_Exercise_
Print every line from the start of the data, and when you reach the line with "You are a GUI", include it and stop. Pictures are not part of the copy.

_Supplied information_
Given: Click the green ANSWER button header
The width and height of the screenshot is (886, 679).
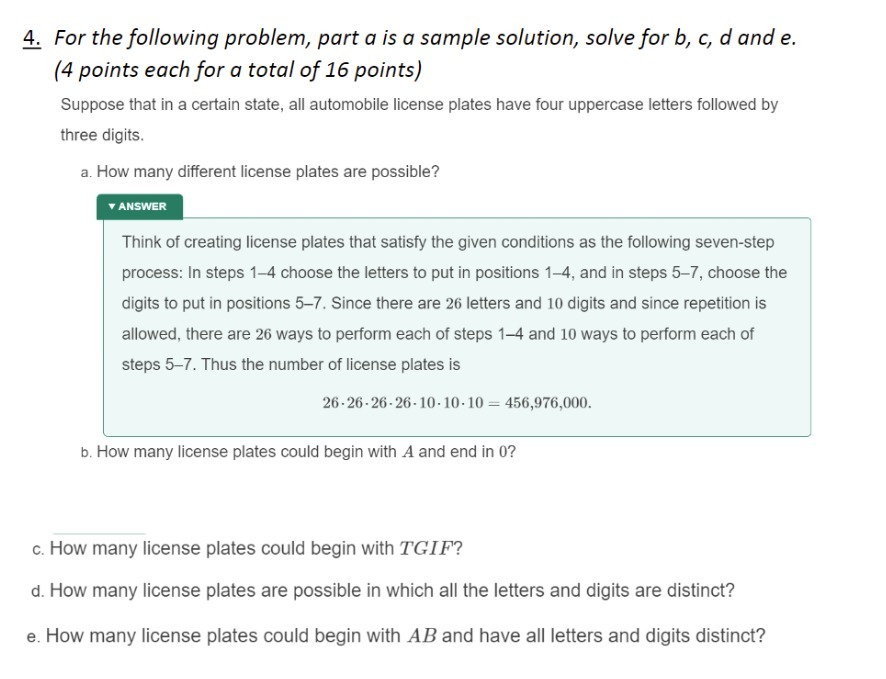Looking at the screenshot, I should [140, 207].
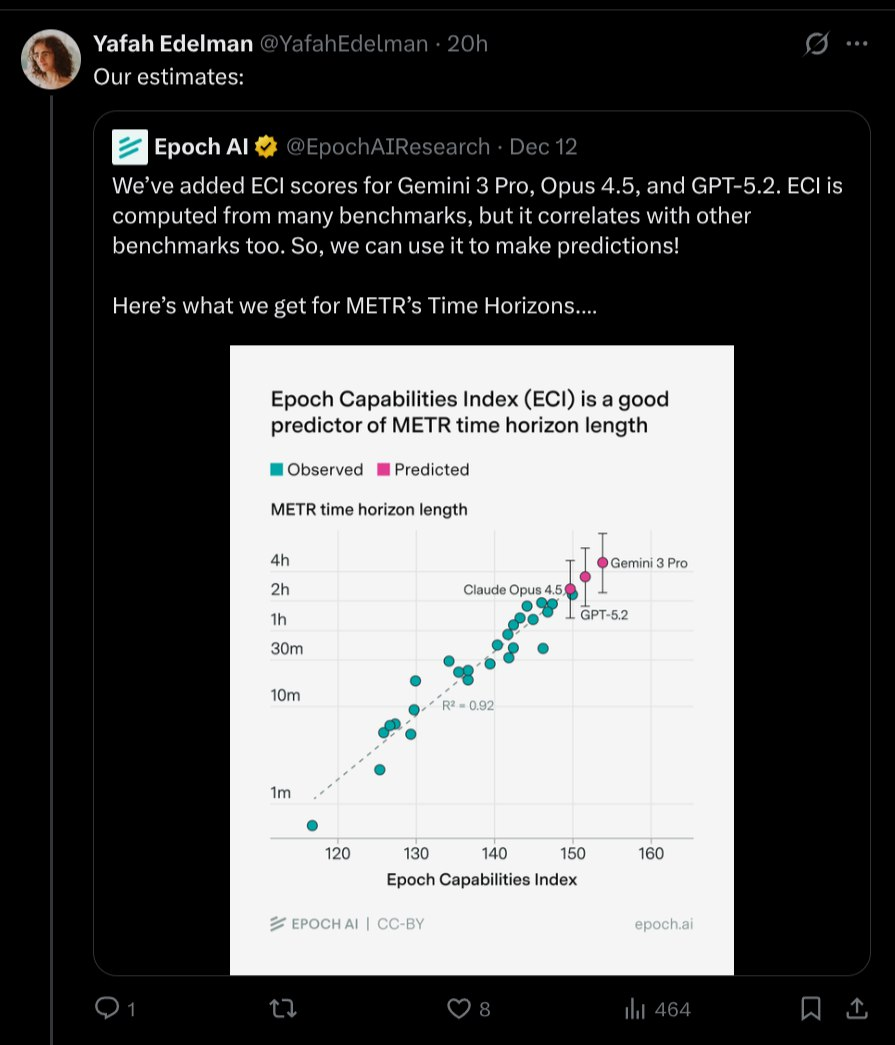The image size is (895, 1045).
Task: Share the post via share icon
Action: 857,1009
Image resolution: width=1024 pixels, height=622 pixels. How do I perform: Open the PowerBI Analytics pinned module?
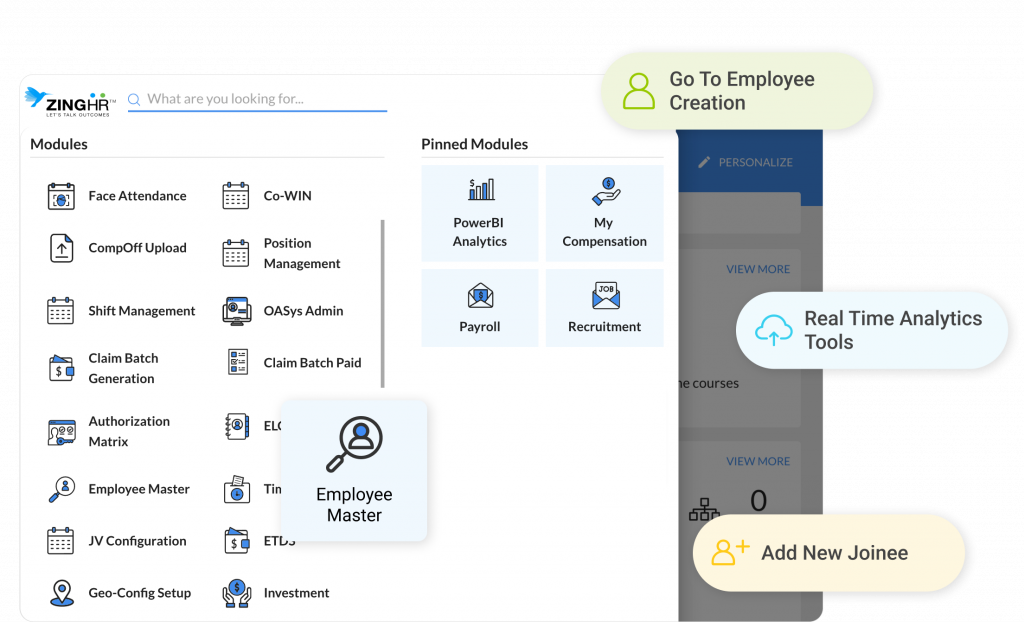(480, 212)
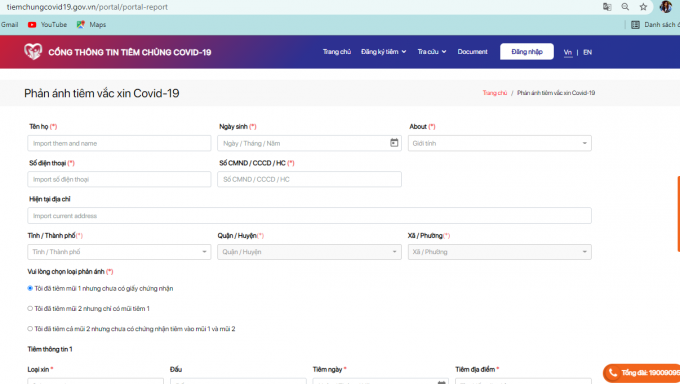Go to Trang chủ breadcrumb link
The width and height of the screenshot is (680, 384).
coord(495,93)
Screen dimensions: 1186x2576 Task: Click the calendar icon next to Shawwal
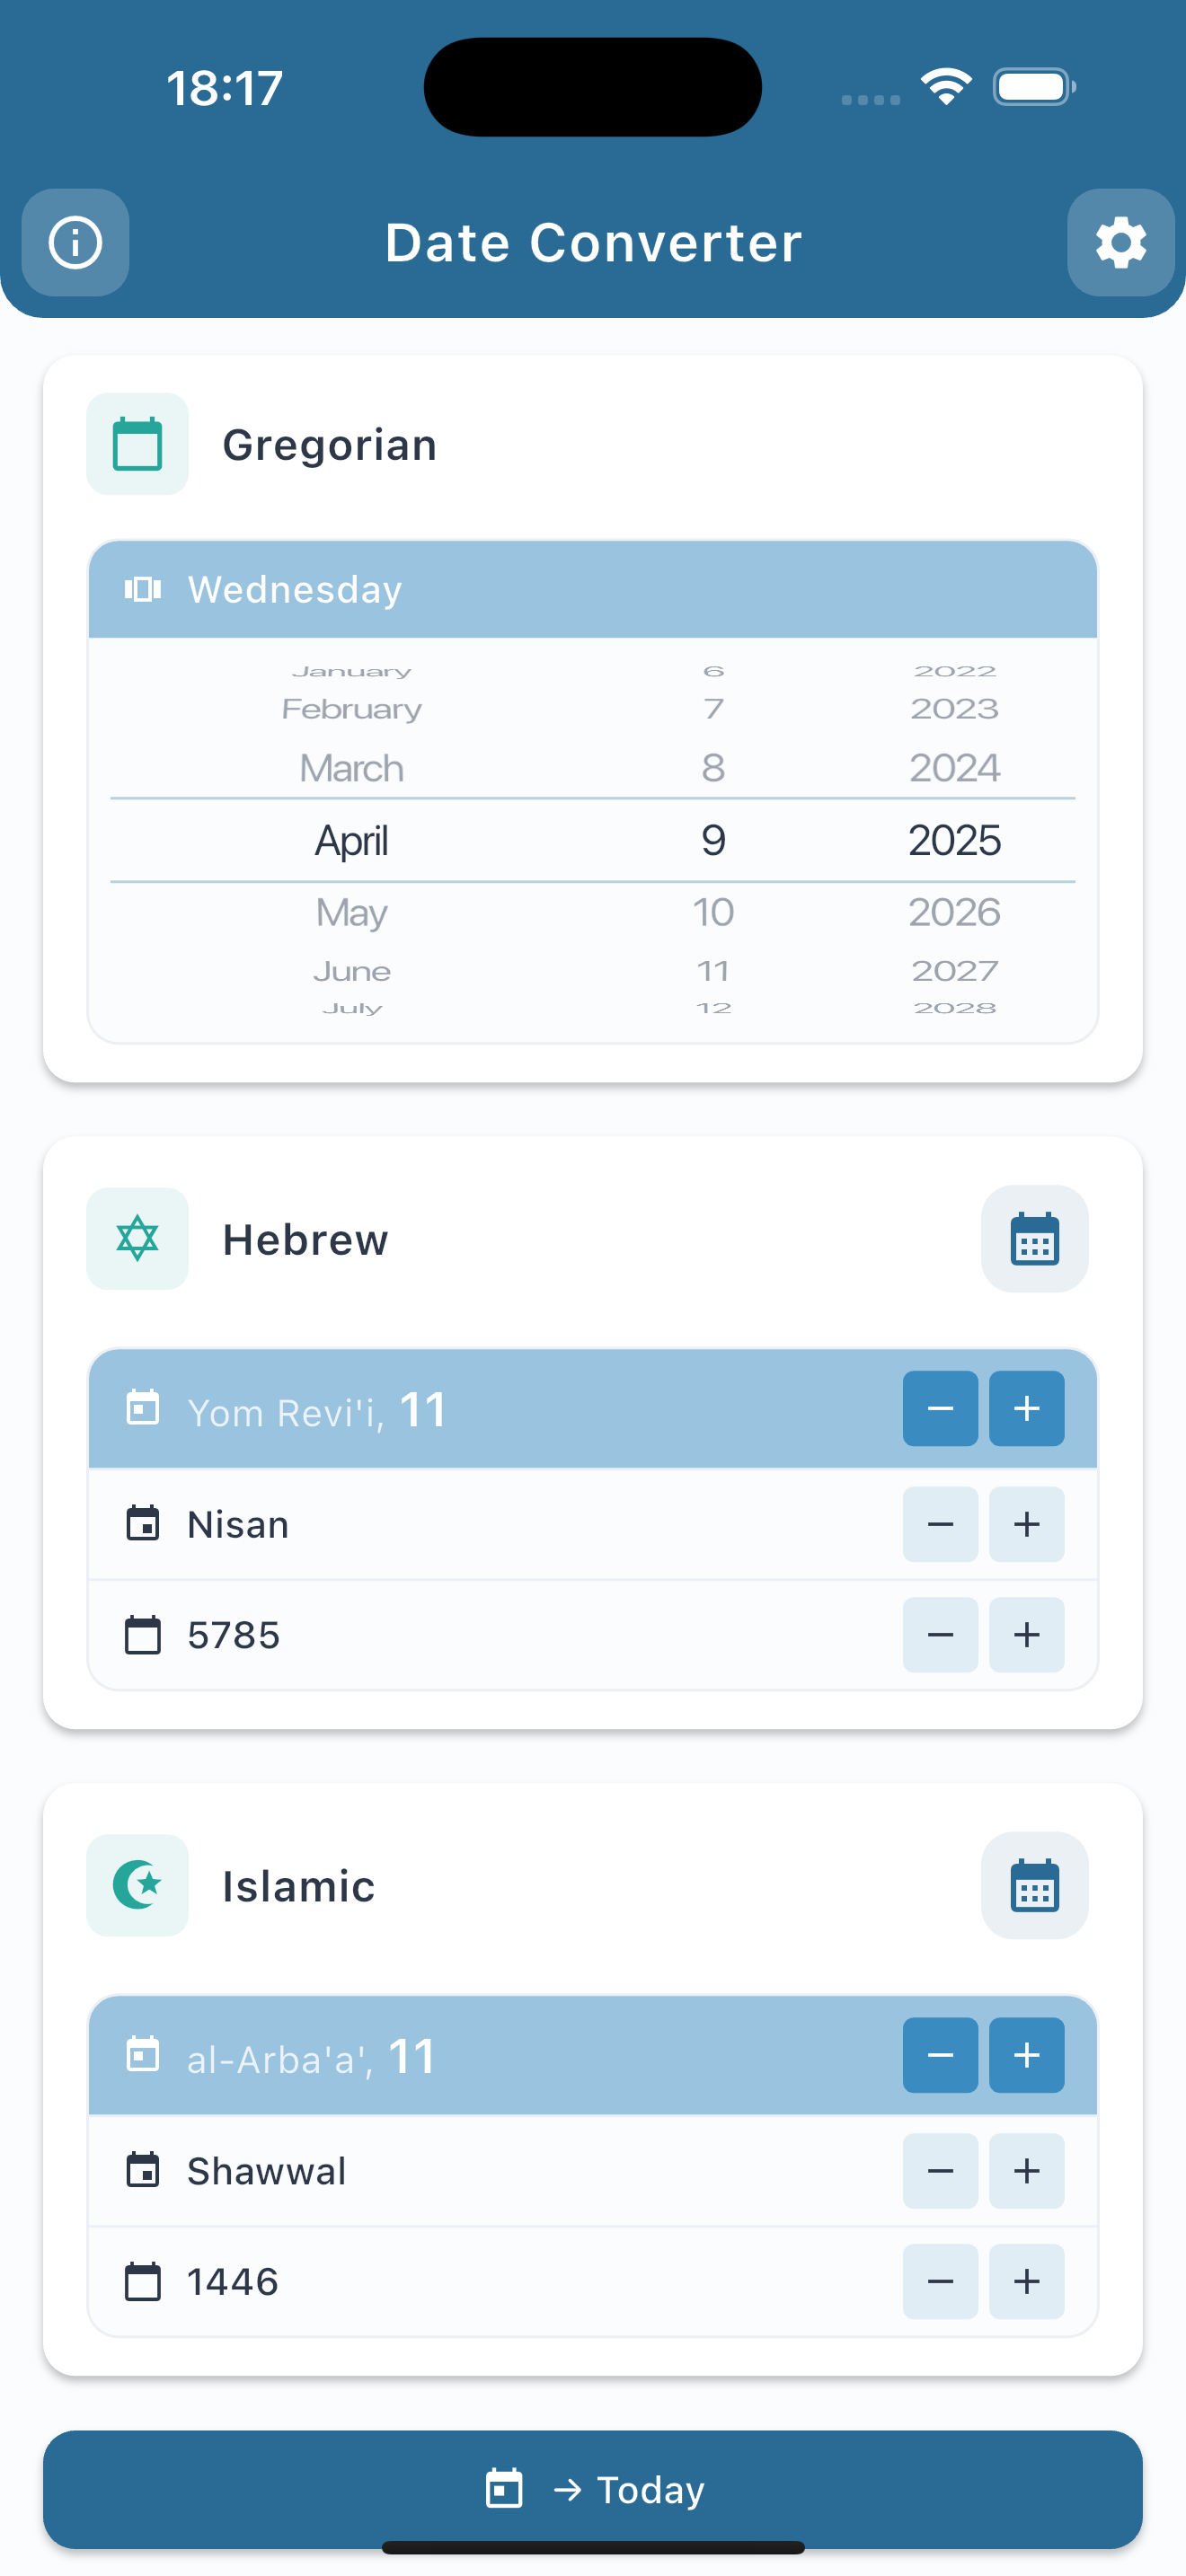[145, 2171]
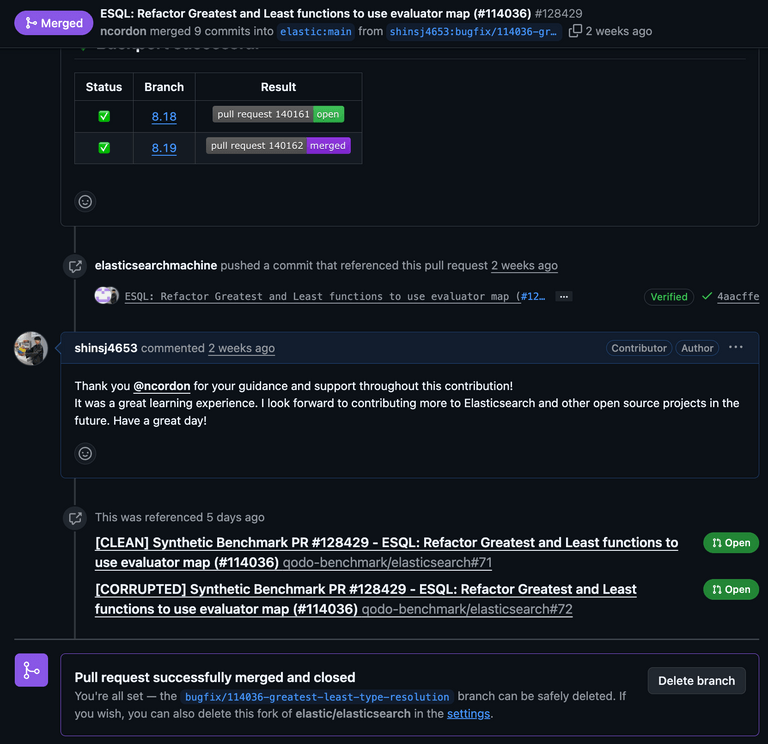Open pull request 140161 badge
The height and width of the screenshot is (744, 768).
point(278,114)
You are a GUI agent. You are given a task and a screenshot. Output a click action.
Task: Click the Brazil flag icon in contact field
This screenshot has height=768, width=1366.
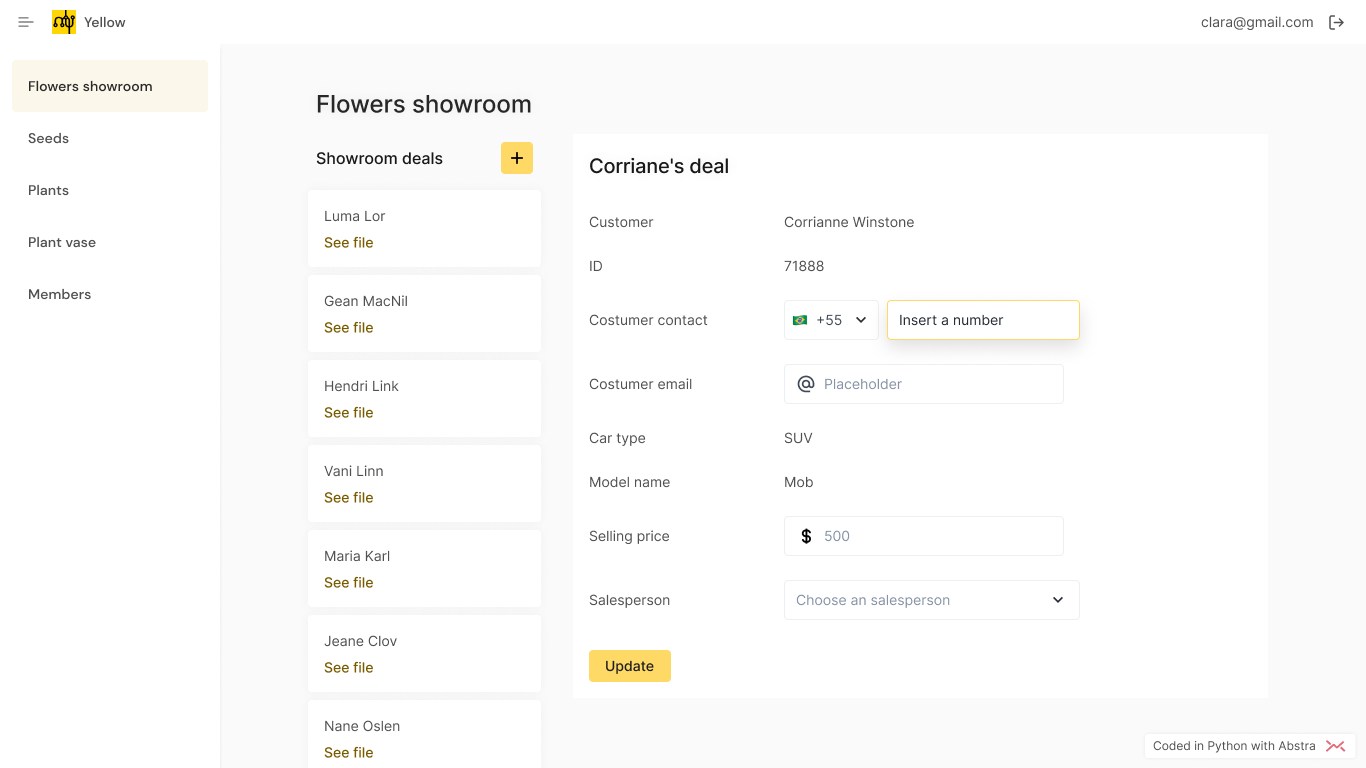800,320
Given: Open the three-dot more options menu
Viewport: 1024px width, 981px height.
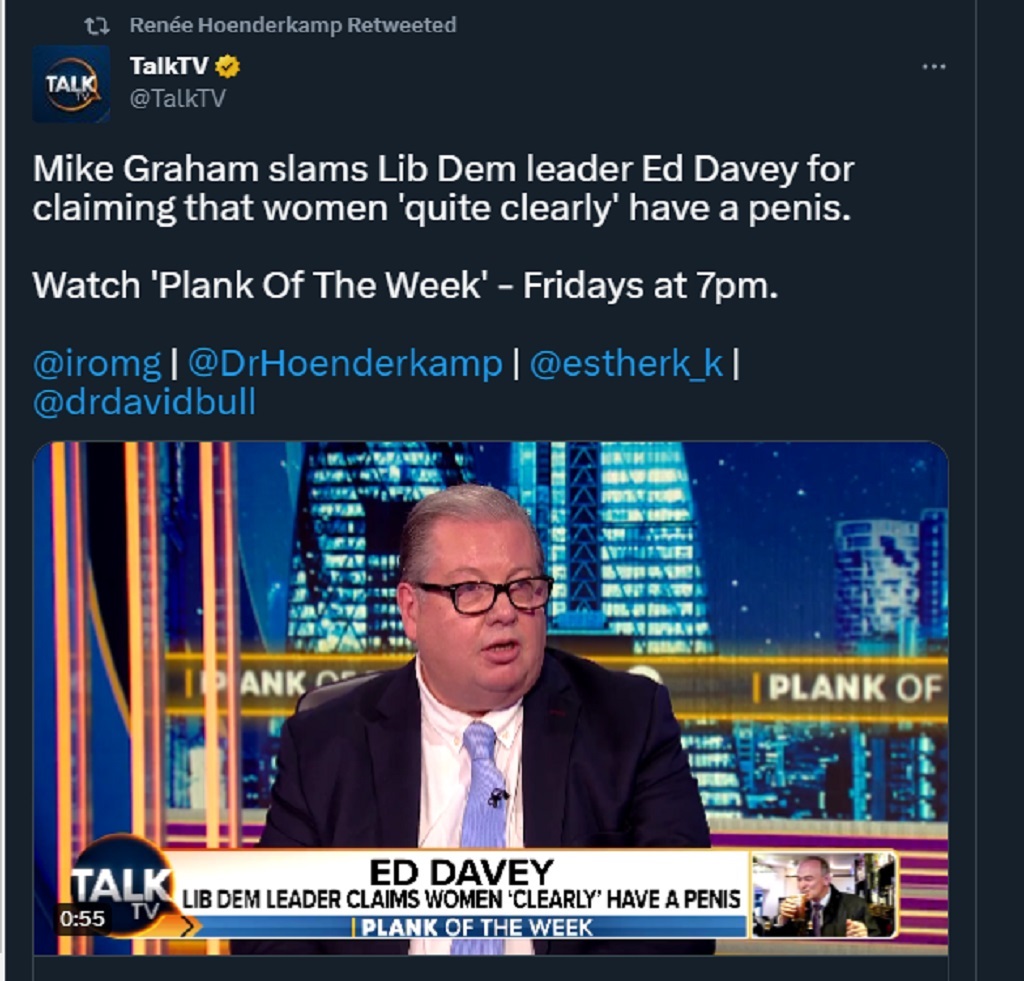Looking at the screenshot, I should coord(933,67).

_Exercise response_
Given: Click the green ANSWER button header
The width and height of the screenshot is (886, 679).
Looking at the screenshot, I should [140, 207].
The image size is (895, 1045).
Task: Share the post via share icon
Action: 857,1009
Image resolution: width=1024 pixels, height=622 pixels. How do I perform: Open the PowerBI Analytics pinned module?
(480, 212)
Go to Trang chủ breadcrumb link
The width and height of the screenshot is (680, 384).
coord(495,93)
Screen dimensions: 1186x2576 Task: Click the calendar icon next to Shawwal
[145, 2171]
Open pull request 140161 badge
The height and width of the screenshot is (744, 768).
point(278,114)
You are a GUI agent. You are given a task and a screenshot. Output a click action.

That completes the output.